### Exercise brief
The required output is the line that contains "Where should I click to: Select" plus every line after it in the listing below, copied exactly as it appears.

** Opening Available records block **

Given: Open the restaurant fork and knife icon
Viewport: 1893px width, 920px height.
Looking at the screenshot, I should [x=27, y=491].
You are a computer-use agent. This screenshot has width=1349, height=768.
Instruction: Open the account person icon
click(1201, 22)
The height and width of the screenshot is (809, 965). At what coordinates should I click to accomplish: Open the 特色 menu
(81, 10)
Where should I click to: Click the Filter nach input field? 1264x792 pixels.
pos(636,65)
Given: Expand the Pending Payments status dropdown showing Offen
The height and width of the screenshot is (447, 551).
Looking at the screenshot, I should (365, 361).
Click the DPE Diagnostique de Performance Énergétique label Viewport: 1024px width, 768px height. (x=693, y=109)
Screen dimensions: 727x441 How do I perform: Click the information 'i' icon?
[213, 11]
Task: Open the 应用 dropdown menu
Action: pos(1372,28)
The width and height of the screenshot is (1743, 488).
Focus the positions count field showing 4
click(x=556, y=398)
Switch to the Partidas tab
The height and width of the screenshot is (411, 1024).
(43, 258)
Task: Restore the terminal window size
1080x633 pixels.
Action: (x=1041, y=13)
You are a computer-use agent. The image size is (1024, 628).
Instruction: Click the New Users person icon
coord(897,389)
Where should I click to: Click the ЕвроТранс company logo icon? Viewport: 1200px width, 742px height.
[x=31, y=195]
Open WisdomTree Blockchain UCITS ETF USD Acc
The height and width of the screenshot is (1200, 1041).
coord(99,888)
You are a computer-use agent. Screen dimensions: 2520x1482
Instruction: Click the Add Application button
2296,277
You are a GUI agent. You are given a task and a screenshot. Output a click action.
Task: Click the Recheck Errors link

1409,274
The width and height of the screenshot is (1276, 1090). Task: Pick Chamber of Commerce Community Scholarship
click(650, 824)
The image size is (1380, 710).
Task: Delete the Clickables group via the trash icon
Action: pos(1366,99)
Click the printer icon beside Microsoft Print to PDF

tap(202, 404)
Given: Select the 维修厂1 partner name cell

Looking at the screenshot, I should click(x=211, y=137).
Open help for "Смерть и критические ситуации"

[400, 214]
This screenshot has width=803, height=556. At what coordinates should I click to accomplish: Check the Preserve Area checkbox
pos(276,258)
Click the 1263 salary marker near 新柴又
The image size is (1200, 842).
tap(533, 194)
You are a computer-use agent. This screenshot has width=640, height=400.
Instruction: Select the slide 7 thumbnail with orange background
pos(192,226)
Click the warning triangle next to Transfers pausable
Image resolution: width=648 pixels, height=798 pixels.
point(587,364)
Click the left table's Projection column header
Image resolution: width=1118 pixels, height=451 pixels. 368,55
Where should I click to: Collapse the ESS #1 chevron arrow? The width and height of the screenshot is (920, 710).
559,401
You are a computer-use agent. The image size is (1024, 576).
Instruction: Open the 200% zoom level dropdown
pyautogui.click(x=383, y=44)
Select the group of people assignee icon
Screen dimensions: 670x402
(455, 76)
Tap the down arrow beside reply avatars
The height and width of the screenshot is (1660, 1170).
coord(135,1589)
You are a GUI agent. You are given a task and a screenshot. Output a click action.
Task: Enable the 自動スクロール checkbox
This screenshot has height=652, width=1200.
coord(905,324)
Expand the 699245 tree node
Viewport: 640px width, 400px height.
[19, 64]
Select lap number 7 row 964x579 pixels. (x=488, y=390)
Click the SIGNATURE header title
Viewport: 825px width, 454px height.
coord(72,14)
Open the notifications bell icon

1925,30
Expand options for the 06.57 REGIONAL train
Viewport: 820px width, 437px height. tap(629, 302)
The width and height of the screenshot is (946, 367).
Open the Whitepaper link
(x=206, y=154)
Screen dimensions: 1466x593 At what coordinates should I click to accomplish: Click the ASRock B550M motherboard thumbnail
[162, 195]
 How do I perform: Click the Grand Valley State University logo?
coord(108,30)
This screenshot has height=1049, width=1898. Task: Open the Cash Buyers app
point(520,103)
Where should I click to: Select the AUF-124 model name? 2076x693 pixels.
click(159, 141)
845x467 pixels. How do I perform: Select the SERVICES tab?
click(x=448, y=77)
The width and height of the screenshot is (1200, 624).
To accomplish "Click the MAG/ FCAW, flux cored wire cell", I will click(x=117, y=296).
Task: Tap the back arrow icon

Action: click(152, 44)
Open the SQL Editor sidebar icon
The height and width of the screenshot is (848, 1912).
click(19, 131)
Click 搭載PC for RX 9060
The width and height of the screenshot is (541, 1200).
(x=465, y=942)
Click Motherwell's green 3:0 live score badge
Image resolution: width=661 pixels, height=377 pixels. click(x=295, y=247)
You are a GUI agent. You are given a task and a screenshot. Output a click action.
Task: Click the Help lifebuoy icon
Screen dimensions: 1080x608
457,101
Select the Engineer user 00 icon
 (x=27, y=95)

** Closing Available records block **

### Task answer
Where should I click to: Select the AUF-124 model name? 2076x693 pixels.
click(159, 141)
845x467 pixels. How do I perform: Select the SERVICES tab?
click(x=448, y=77)
The width and height of the screenshot is (1200, 624).
To accomplish "Click the MAG/ FCAW, flux cored wire cell", I will click(x=117, y=296).
Task: Tap the back arrow icon

Action: click(152, 44)
Open the SQL Editor sidebar icon
The height and width of the screenshot is (848, 1912).
click(19, 131)
Click 搭載PC for RX 9060
The width and height of the screenshot is (541, 1200).
(x=465, y=942)
Click Motherwell's green 3:0 live score badge
Image resolution: width=661 pixels, height=377 pixels. click(x=295, y=247)
You are a GUI agent. You are given a task and a screenshot. Output a click action.
Task: Click the Help lifebuoy icon
Screen dimensions: 1080x608
457,101
Select the Engineer user 00 icon
 (x=27, y=95)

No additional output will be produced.